Dead soldier's family settles suit over Robin Sage shooting
Posted October 13, 2009 11:31 a.m. EDT
Updated October 13, 2009 6:43 p.m. EDT
GREENSBORO, N.C. — The family of a Fort Bragg soldier killed more than seven years ago during a training exercise has settled a pending lawsuit against a Moore County deputy.
U.S. District Judge Bill Osteen said the estate of Tallas Tomeny settled its claims over the weekend against the Moore County Sheriff's Department and former deputy Randall Butler. Terms of the deal weren't disclosed.
The settlement comes as a civil suit begins in the 2002 shooting that killed Tomeny and wounded fellow soldier Stephen Phelps. Jurors were being selected Tuesday morning, and testimony was expected to begin Wednesday.
The lawsuit contends that Butler fired at the men on Feb. 23, 2002, without provocation after the deputy pulled over their truck.
The soldiers were participating in Robin Sage, an annual Special Forces training exercise in central North Carolina. According to the lawsuit, they believed Butler was part of the role-playing exercise and that Tomeny repeatedly used a common code word to indicate that they were part of the exercise.
Butler shot Tomeny after searching him and shot Phelps as he tried to flee, according to the lawsuit. Neither soldier was armed at the time.
Butler, who is now chief deputy with the Lee County Sheriff's Office, contends in his own lawsuit against the government that he wasn't aware of the training exercise.
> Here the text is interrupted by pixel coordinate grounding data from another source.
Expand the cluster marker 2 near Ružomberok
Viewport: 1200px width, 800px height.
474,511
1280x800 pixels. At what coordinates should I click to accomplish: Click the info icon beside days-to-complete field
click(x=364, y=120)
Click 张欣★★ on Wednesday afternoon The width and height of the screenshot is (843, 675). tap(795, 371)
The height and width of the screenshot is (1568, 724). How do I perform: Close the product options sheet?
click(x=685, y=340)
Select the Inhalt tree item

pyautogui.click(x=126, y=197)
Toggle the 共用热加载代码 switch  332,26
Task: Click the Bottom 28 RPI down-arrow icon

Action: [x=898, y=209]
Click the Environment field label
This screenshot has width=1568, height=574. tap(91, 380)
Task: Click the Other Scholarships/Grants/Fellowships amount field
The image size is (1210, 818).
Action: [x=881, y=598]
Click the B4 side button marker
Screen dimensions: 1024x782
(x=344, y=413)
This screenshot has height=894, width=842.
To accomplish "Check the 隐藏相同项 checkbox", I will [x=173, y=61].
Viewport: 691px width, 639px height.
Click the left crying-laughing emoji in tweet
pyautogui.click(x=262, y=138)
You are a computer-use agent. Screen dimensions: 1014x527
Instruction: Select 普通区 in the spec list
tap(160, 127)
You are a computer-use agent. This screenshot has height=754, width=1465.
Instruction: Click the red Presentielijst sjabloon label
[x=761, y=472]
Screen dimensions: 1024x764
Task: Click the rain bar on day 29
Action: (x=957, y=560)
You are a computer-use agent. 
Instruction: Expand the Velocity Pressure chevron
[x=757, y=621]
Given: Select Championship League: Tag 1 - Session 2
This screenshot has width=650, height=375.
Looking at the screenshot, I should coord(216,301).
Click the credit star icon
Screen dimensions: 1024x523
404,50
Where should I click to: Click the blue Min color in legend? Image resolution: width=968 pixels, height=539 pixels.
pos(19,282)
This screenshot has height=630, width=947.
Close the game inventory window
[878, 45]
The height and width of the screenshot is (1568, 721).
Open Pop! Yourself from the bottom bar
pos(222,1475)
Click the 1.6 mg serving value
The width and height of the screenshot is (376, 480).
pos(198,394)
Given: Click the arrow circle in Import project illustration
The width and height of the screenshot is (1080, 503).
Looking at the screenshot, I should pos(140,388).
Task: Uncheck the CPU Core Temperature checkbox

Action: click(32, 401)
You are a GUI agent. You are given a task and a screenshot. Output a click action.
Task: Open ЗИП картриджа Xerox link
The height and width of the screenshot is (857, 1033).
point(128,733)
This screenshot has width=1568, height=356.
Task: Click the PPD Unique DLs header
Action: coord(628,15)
He pulled over the truck because it was suspicious, and he saw what appeared to be two machine guns in a bag, according to his lawsuit.
His lawsuit contends that Tomeny tried to grab Butler's holstered handgun and that Phelps disregarded orders to halt as he jumped out of the truck and rummaged through the bag where the deputy saw the machine guns.
Butler's lawsuit hasn't yet been scheduled for trial.
Before jury selection began Tuesday, Osteen spoke with attorneys for both sides about how much information about the Robin Sage drill should be included. The judge said there is evidence the officers referred to the drill by mentioning Pineland, the made-up country used in Robin Sage, and by trying to bribe Butler with fake money. How that information will play into the case was unclear Tuesday.
Phelps has since left the Army and now works in Florida.